Thursday, April 1, 2010

Volcanic Madness

Malcolm Lowry's Under the Volcano features one of the best madmen in all of literature. The Consul, whose stream-of-consciousness occupies a large part of the novel, says, "The act of a madman or a drunkard . . . or of a man laboring under violent excitement seems less free and more inevitable to the one who knows the mental condition of the man who performed the action, and more free and less inevitable to the one who does not know it."

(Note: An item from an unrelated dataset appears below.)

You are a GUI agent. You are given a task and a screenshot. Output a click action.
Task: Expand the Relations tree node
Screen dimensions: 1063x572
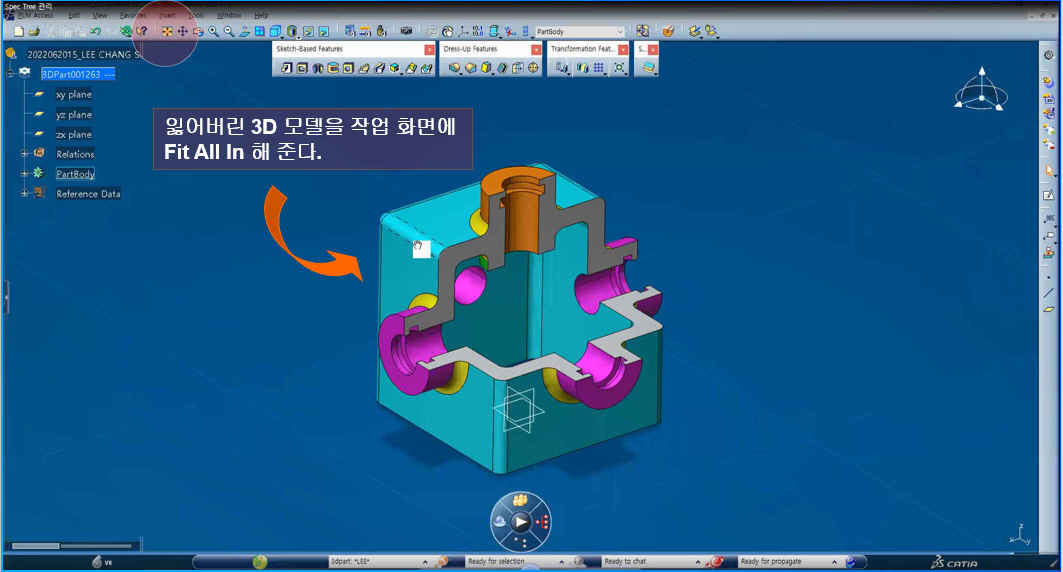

I like this idea of "laboring under a violent excitement." Madness--at least the ecstatic or drunken kind--is a violent excitement of the mind. It reminds me of Avital Ronnel's assertion that intoxication is a form of mental labor. When I read that, it occurred to me that madness is also a form of mental labor, which explains why artists and other kinds of creators are so prone to madness. It takes a violent excitement of the mind to create--but there are occupational hazards. And these hazards are compounded by drunkenness. But the altered perception of intoxication also opens up realms of the extraordinary, and it is perception of the extraordinary that produces epiphany.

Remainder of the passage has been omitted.